Twenty minutes later, a swinging door burst open and the Reverend Marianne Maculyea strode into the room. Marianne was half-Mexican and half-Irish. To everyone’s surprise and in spite of a strict Catholic upbringing, Marianne had turned out to be one hundred percent Methodist. She was a Bisbee girl who had gone away to college in California expecting to major in microbiology. She had returned home several years later as an ordained Methodist minister, sporting braces, Birkenstocks, and a househusband named Jeff Daniels who stayed home, baked his own bread, kept an incredibly clean parsonage, and who never hinted to Marianne that perhaps they ought to share the same last name.

This unusual arrangement inevitably caused Bisbee’s old-timers to be somewhat suspicious. Scandalized was more like it. Five years after Marianne Maculyea’s return, the braces were gone but the househusband remained. Even though the town as a whole languished in economic woes, the once dwindling First Methodist Church up the canyon in Old Bisbee boasted a healthy, thriving congregation. When the local Kiwanis Club began admitting women, Reverend Marianne Maculyea was one of the first women invited to join.

“I figured I’d find you here,” Marianne said to Joanna, who had gotten up and hurried to meet the other woman. “Your mother called Jeff, and Jeff called me. What’s the word? What’s going on?”

“We still haven’t heard anything,” Joanna answered. “Andy isn’t out of surgery yet. Mari, how on earth did you get here so fast?”

“I was already in Tucson,” she said. “I came up to meet with Deena O’Toole to help her plan the memorial service. Jeff caught me at her house out in the foothills just as I was leaving.”

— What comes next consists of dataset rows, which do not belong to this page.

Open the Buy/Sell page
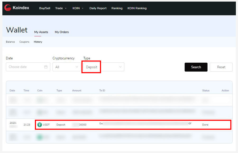The image size is (238, 153). click(x=45, y=8)
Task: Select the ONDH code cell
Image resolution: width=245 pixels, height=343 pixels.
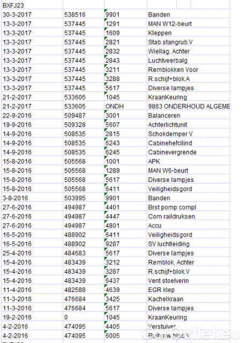Action: pyautogui.click(x=125, y=106)

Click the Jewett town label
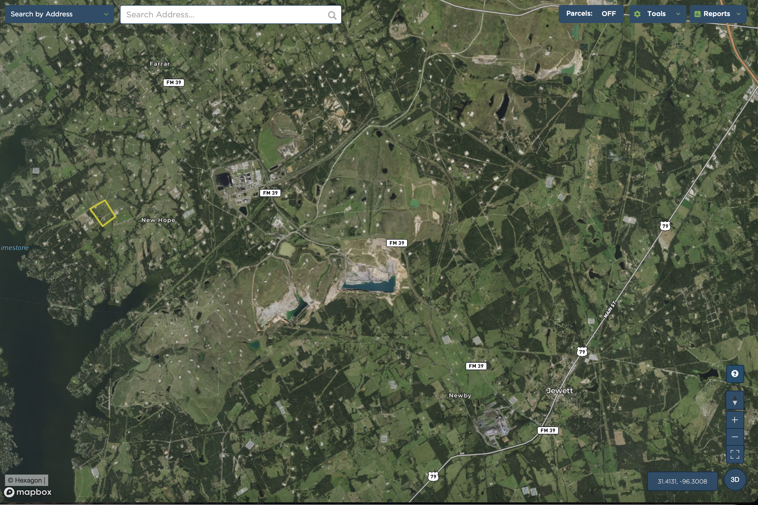(559, 391)
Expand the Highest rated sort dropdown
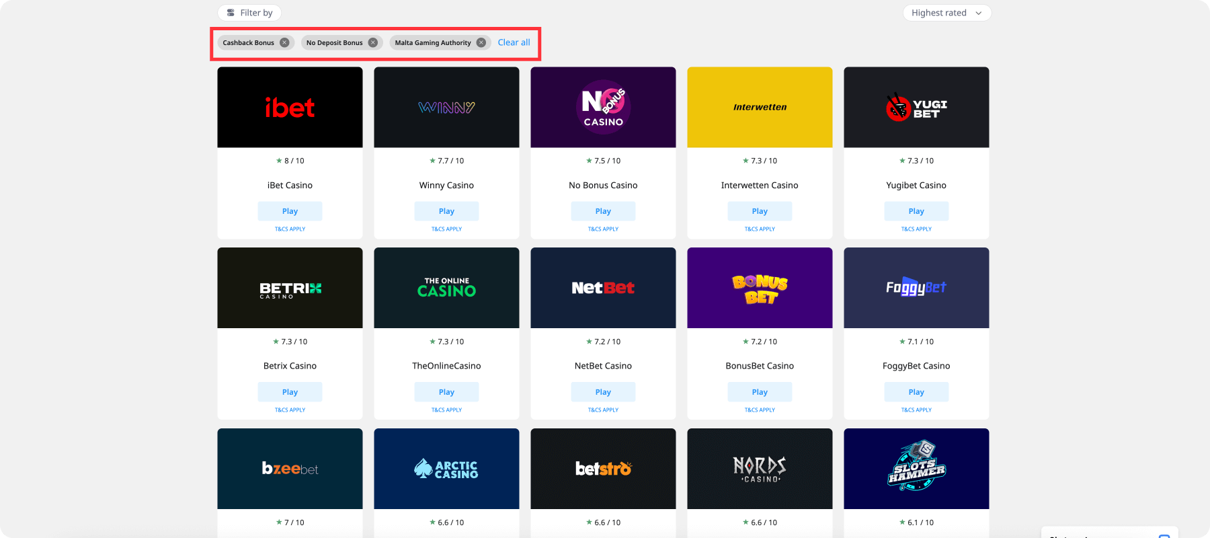 946,13
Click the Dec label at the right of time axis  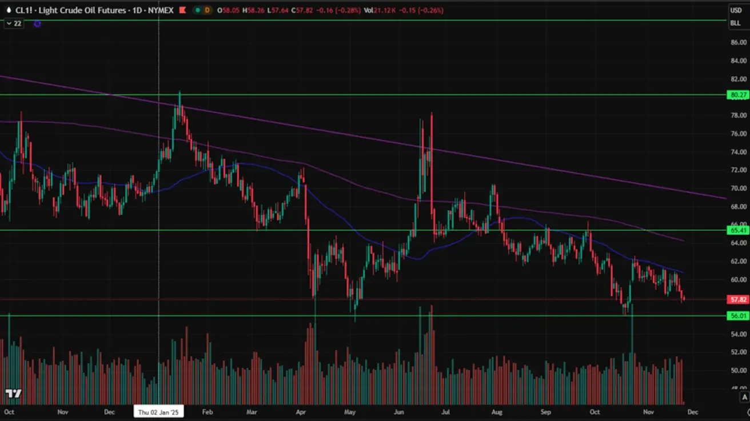(x=692, y=411)
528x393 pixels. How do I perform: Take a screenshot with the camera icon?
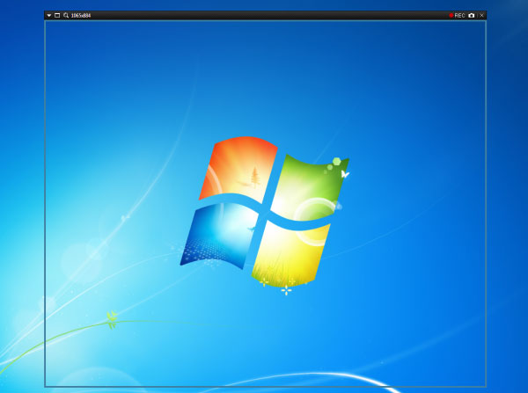[x=472, y=16]

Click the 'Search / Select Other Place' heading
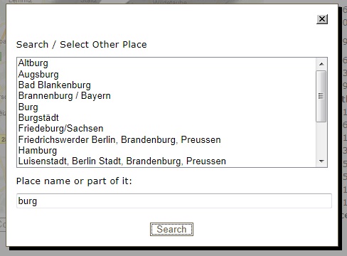point(82,45)
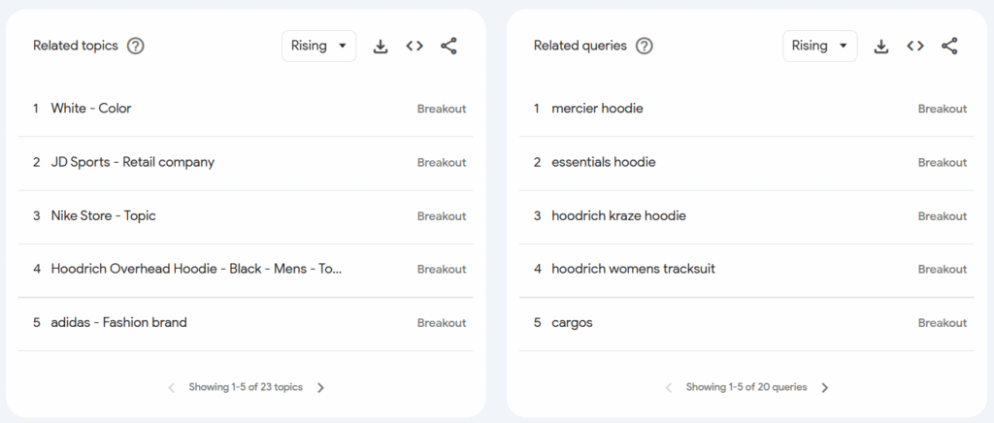This screenshot has height=423, width=994.
Task: Share the Related topics card
Action: [448, 46]
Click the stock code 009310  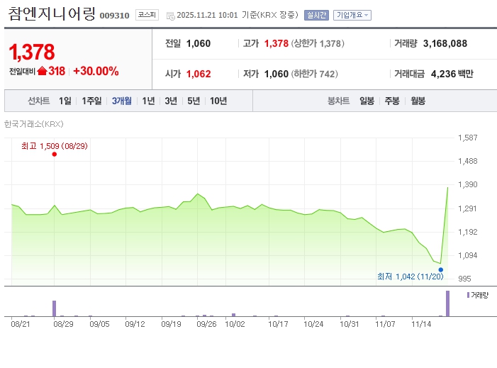click(115, 15)
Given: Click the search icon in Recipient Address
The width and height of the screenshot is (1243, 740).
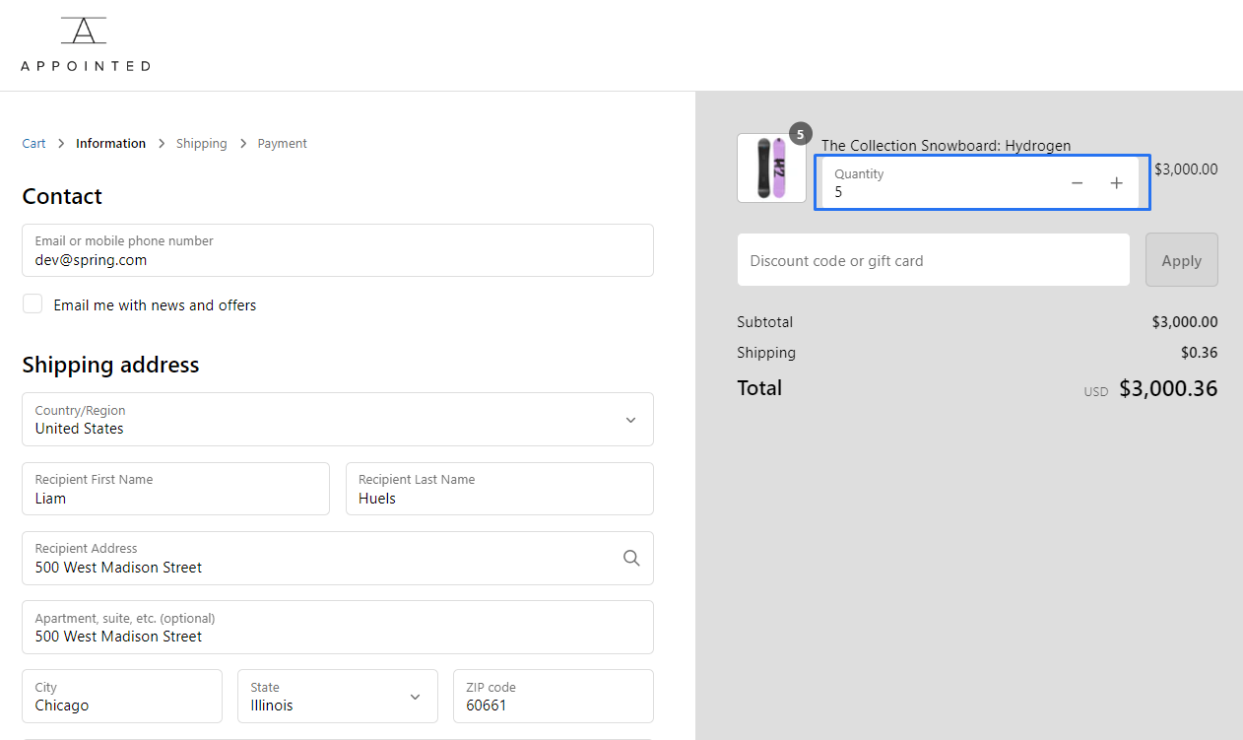Looking at the screenshot, I should (x=631, y=559).
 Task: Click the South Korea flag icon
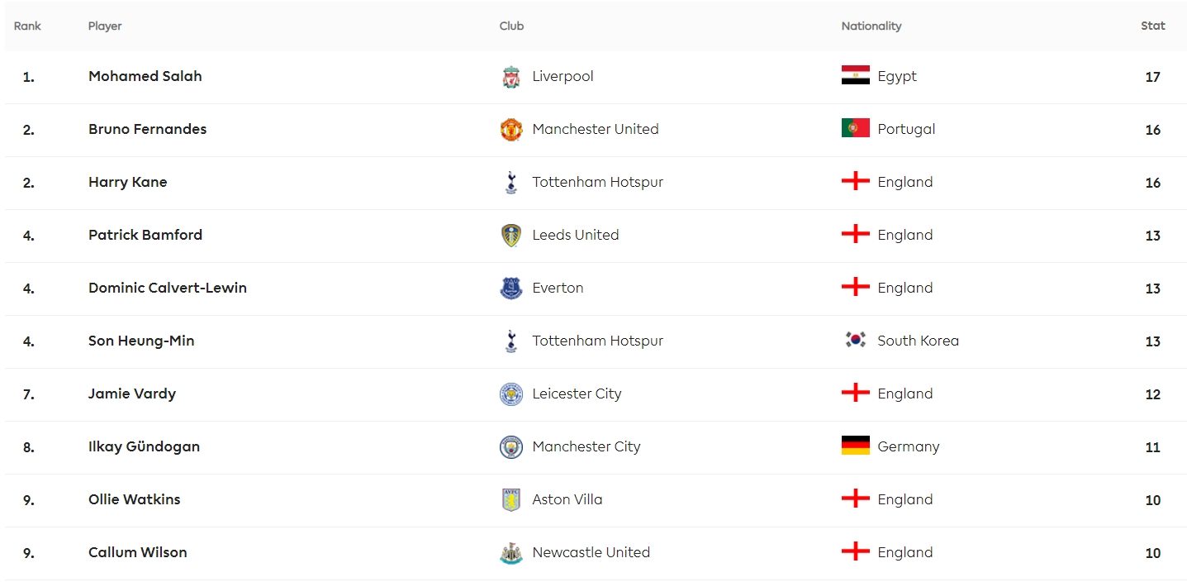[855, 341]
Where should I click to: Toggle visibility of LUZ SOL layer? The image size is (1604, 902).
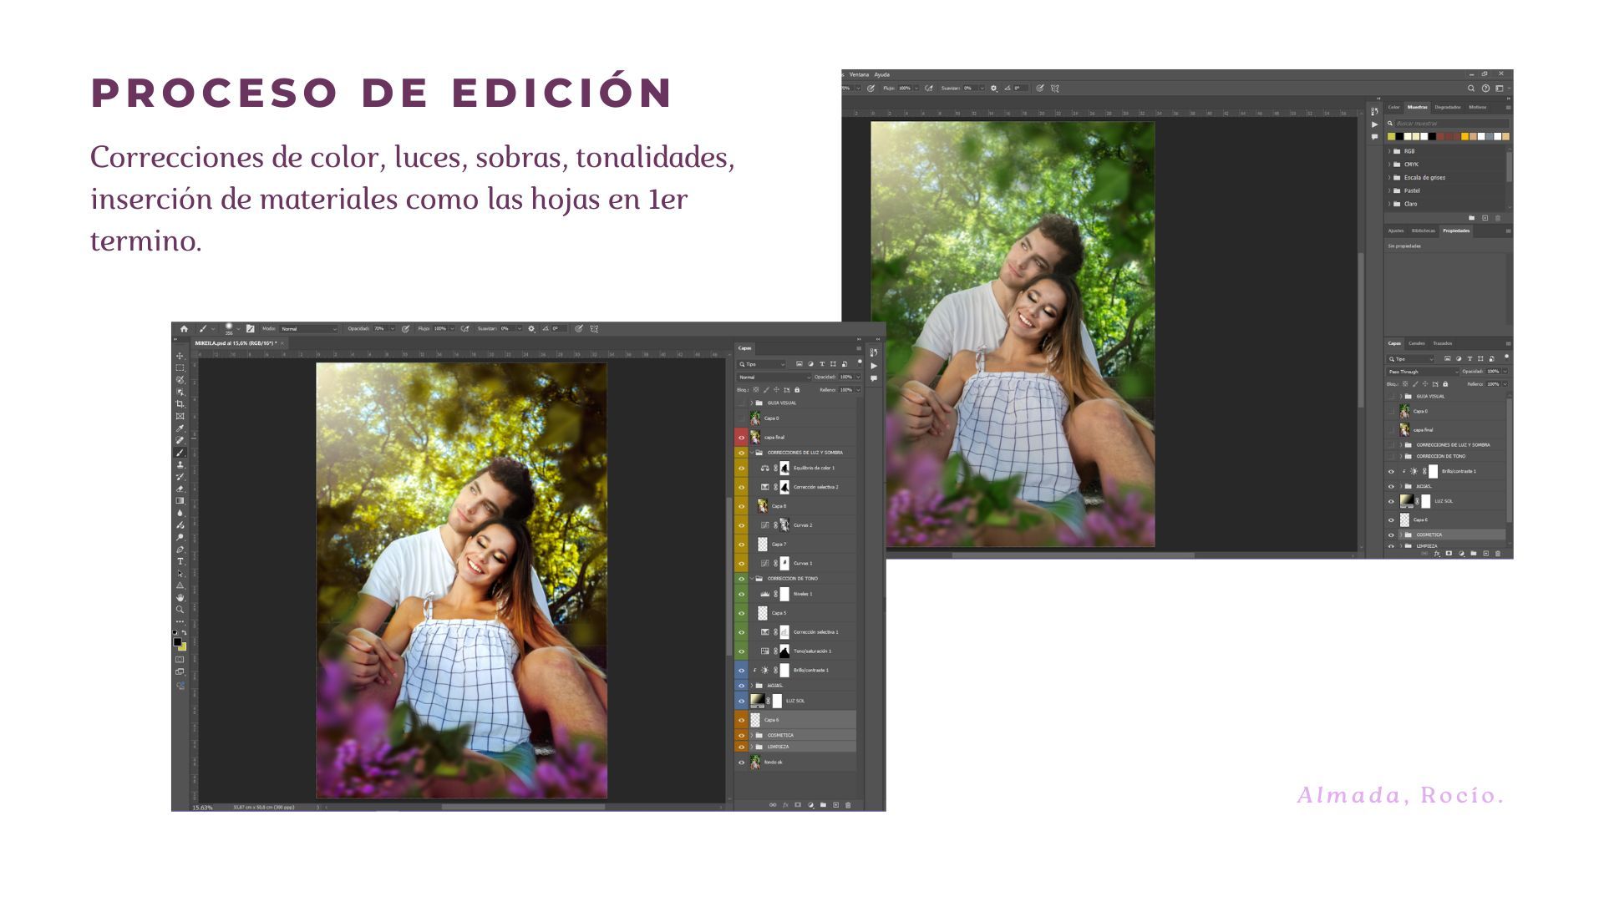click(741, 701)
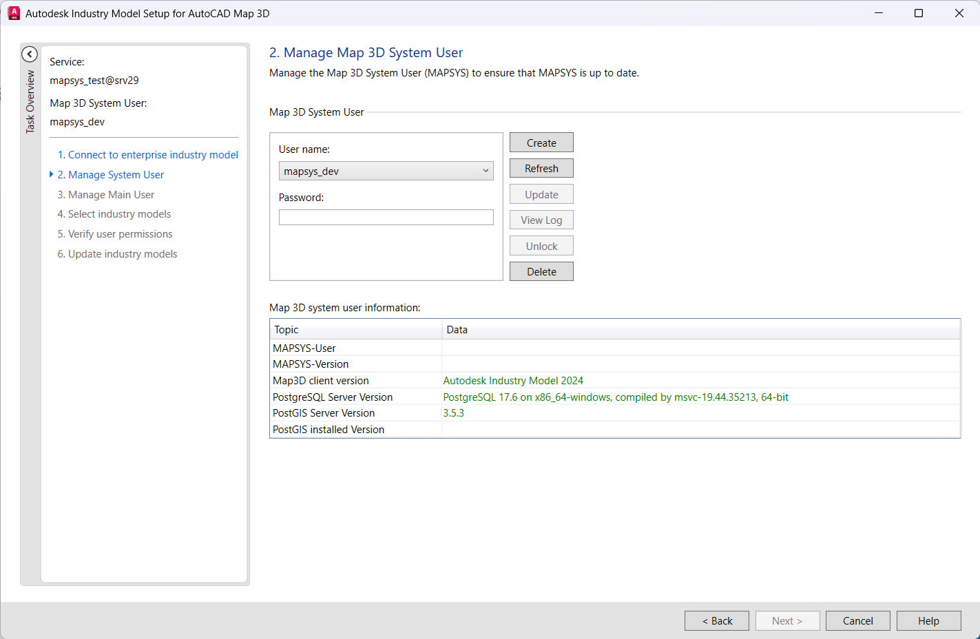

“Memorial service?” Joanna asked, frowning. “What memorial service? Who died?”

Marianne shook her head. “I didn’t know you hadn’t heard. I’m sure you remember Lefty O’Toole, don’t you?”

Wayne O’Toole had graduated from Bisbee High School in the early sixties and had gone on to receive a degree from the University of Arizona before falling prey to the draft. After a stint in Vietnam he had returned to Bisbee to teach only to leave the district in disgrace three years later when he was found to be growing a healthy crop of marijuana in his Mother’s backyard up in Winwood Addition. It was years since Joanna had heard his name.

“1 didn’t know him,” she said, “not personally. But Andy did. Mr. O’Toole was the line coach the whole time Andy played football, JV and Varsity both. He got fired the year I was a freshman. What happened?”

“Murder, evidently,” Marianne Maculyea replied. “Someone shot him in the back. He had just gotten out of drug rehab a month or so ago. According to his mother, he was living in Mexico and supposedly getting his life back in order. Lefty’s like me. He was raised a Catholic but left the church years ago. I’ve become friends with Mrs. O’Toole up at the Mule Mountain Rest Home. She asked me to handle the memorial service. Deena, Lefty’s ex-wife, is helping with the arrangements. Between the two of them, I’ve had my hands full, but enough of that. Tell me about Andy. What in the world happened? Jeff said he’d been shot, too.”